Брат болотного края (Птицева) - страница 54

— Пойдем, сестрица! — зашептала. — Скинула ты…

— Нет! — яростно прошипела Аксинья. — Нет! Не будет этого. Живой он, сынок мой, живой!

— Да как же? Вон, весь подол в крови… — Глаша довела ее до скамьи, опустила, застыла рядом, не зная, как подступиться.

— Уйди, дура! — заголосила Аксинья, видя, как расплываются багровые пятна по ткани домашнего платья. — Уходи!

Глаша потупилась и вышла, оставив их вместе. Аксинью и ее неслучившегося сына.

Она плакала до заката. То стонала, то всхлипывала, то голосила, как базарная баба. А когда слезы иссякли, просто сидела на лавке — скорчившаяся, пустая, — покачивала в руке тряпочку, а в ней кровавый сгусток, ни ручек, ни ножек. Сынок, Хозяин этой земли, которого у нее никогда теперь не будет.

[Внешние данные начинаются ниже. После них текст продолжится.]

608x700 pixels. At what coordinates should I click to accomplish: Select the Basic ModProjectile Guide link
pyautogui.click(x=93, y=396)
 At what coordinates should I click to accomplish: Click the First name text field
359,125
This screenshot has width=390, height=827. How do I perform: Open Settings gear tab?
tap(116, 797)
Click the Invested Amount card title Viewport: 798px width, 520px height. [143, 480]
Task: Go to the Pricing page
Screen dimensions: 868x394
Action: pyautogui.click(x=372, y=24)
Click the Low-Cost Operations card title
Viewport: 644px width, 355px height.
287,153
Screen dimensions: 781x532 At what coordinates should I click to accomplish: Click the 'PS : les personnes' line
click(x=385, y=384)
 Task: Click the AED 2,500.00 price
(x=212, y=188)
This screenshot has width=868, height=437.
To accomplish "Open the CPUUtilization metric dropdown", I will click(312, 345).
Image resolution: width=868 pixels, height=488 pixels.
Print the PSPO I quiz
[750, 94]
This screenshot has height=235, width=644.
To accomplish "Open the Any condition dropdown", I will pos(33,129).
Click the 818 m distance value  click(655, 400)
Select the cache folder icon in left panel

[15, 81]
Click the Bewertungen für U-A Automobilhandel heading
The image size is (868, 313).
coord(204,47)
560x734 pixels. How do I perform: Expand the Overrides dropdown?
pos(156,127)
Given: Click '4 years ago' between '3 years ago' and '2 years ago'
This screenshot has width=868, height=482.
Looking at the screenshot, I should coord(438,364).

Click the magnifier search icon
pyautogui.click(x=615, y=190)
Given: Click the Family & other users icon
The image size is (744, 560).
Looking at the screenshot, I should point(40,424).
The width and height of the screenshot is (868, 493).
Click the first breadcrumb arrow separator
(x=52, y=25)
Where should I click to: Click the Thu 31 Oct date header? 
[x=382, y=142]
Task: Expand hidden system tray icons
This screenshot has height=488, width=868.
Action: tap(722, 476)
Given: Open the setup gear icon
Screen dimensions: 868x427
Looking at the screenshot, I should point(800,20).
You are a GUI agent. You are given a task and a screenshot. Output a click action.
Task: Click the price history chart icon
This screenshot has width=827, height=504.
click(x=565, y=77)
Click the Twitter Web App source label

Случившегося бояться нечего. Аксинья и не боялась. Когда дом затих тревожным сном, она вышла во двор и зашагала к лесу. Тот встретил ее настороженным шепотом. Сразу почуял могучей своей силою, что пришла она к нему одна. Матушка без сына. Матушка без наследника. Пустая, как старая бочка, крикни — и эхо разнесется в глубине бессильного чрева.

Рыхлая земля поляны приняла сверток, засыпала его, укрыла.

— Спи себе, сыночек, — шептала Аксинья, чтобы вновь не зарыдать. — Будет тебе земля перинкой, будет тебе земля пуховой. Нет тебе, сыночек, тревог да забот. И самого тебя, сыночек, нету.

А когда оторвала руки от могилки, то легла рядом и долго смотрела, как мерцают звезды, как путаются они в листве, как расходится дневным теплом земля. Лес почти забрал ее, почти принял, когда тишину разорвали чьи-то шаги.

Аксинья встрепенулась, отползла к корням сосны, растущей на самой кромке поляны. И снова ей не было страшно — чего бояться? Лес кругом. Свой, могучий, прирученный. Уж он-то защитит и от зверя, и от чужака. Аксинье и надо было, что затихнуть да переждать.

— Не беги, не беги, Поляша! — Голос Батюшки заставил Аксинью вздрогнуть всем телом. — Да погоди же ты, егоза…

Заскрипели ветки, послышался звонкий смех.

— Старый-старый, — заливаясь хохотом, дразнила Полина. — Догони! Не догонишь — целовать не буду!

Аксинья вжалась в корни, если и желая чего, так раствориться в этой грязи, в этом мхе и палой хвое. Лишь бы перестать быть той, кем она была. Но каждый рождается в теле своем и со своей же дорогой, которую, хочешь или нет, а придется осилить. До конца.

Кусты затрещали совсем близко, и на поляну выскочила Полина. Худые ноги белели из-под задранного подола, который она прижимала к груди. Жар на щеках виднелся даже в ночном полумраке, лихорадочно блестели глаза. Так умеет блестеть только юность. И любовь.